Disc degeneration occurs in areas of the spine where there is more mechanical load or stress. A disc that was once herniated will often show signs of degeneration over time.

Like with disc herniations, trauma or mechanical forces may lead to disc degeneration. An overly sedentary or inactive lifestyle also increases disc degeneration.

Smoking or nicotine exposure is also a risk factor for disc degeneration.

Again, genetics play perhaps the largest role in how our spines age.

Little is known about nutritional factors, but there are Vitamin D receptors in discs (another reason to take Vitamin D).

How is it diagnosed?

Disc conditions are typically diagnosed by a careful history and physical examination.

X-ray is sometimes helpful to clarify the extent of degeneration, and rule out less common causes of pain. MRI or CT are generally not necessary unless there are nerve symptoms or pain not responding to usual treatments.
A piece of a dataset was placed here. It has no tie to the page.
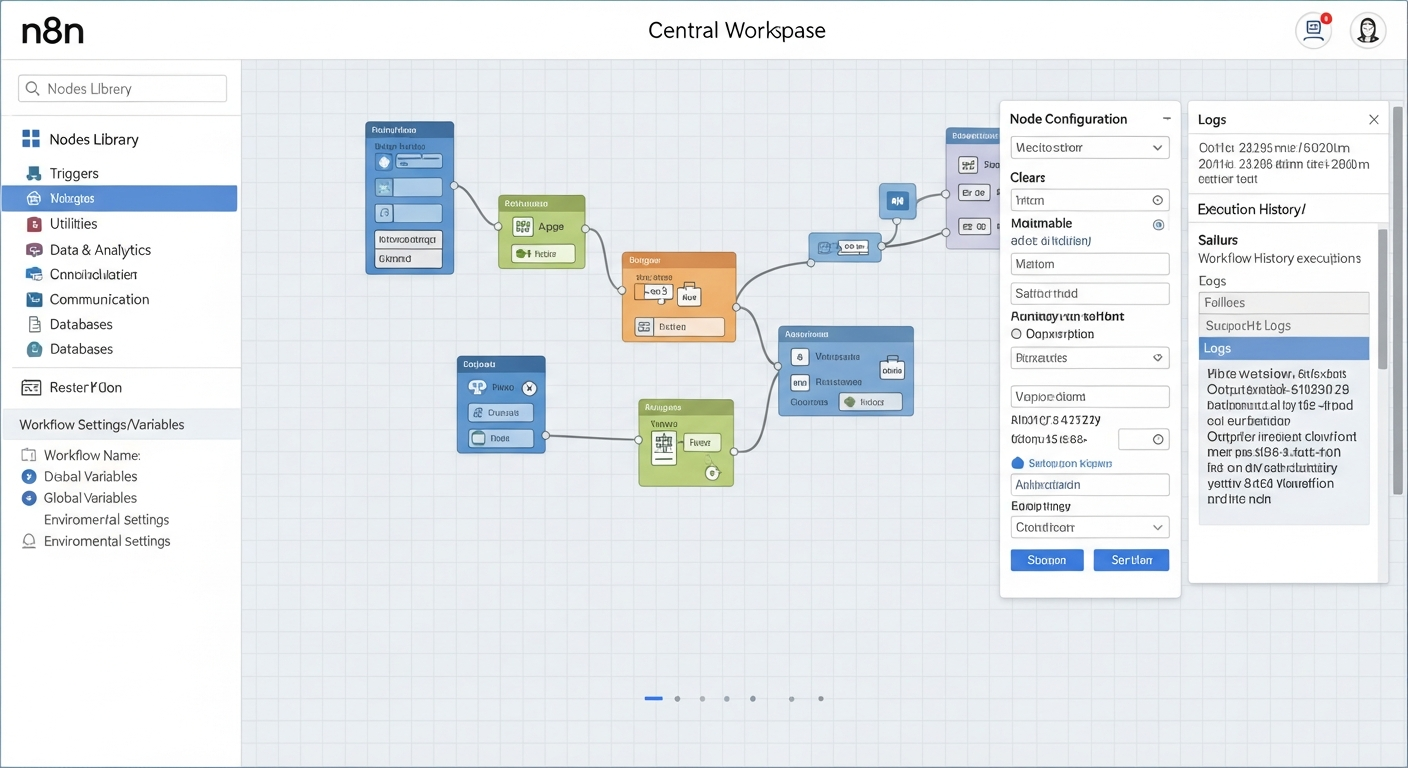Open the notifications icon with red badge
The height and width of the screenshot is (768, 1408).
pos(1313,31)
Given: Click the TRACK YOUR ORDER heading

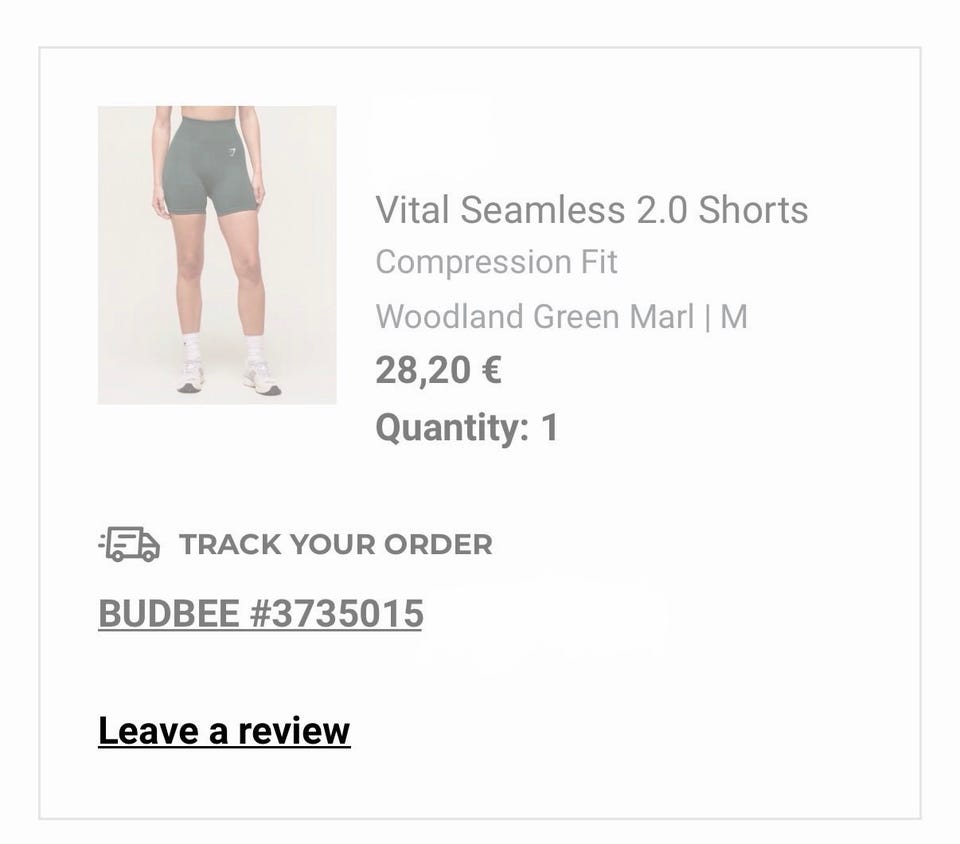Looking at the screenshot, I should point(335,545).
What are the treatment options?

  • Nonsurgical: Nonsurgical treatment is considered the gold standard for disc pain even if that pain extends into the arms or legs. Our team works to accurately diagnose a herniated disc by performing a thorough history and physical examination, including a complete assessment of your musculoskeletal and neurological symptoms. Treatment is focused on decreasing pain, improving the biomechanics of your spine and limbs through flexibility and strengthening, and helping you learn to manage your symptoms and activity level. This may involve physical therapy, manual medicine, activity modifications, medication management, and occasionally injections.
  • Physical therapy: There are many different types of physical therapy. Our team will decide which approach is best for you. In general an active approach in which you are given exercises and stretches is recommended. Aerobic exercise is also important, not only for your back condition, but also for your general health and well-being. There is no way to predict how many PT sessions you will need. However, you should feel that there is clear progress within a few visits and many people only need 6 to 8 visits.
  • Manual medicine: At times, there are restrictions to normal movement in joints and/or soft tissues areas that either lead to pain or cause increased strain in another region. There are numerous techniques employed in manual medicine, and the treatment choice is individualized for the patient. Our team will guide your treatment for your specific needs. It is difficult to predict how many sessions are necessary, but there should be clear progress within a few visits.
  • Activity modification: For very acute pain, a temporary decrease in activity without too much restriction may be indicated, though it is recommended to remain as active as possible, as bed rest for more than a few days has been shown to make disc conditions worse.
  • Medications: Analgesic medications such as acetaminophen or an anti-inflammatory such as ibuprofen can be helpful temporarily. Our team will tailor your medications to help you stay active. This may include prescription anti-inflammatories, medications that target nerve pain, and muscle relaxers. For very acute and severe pain, narcotics may be used for a short period.
  • Stem cell therapy: An investigational nonsurgical alternative for disc conditions. Insurance does not currently pay for this treatment, as large-scale scientific studies have not proven if it works.
  • Surgical: For disc pain that does not go into the arms or legs, surgery is not usually indicated, and in some cases has the potential to make things worse. If you have disc pain that is not responding to other treatments, our team will carefully evaluate your individual case to ensure the most up-to-date treatments have been considered.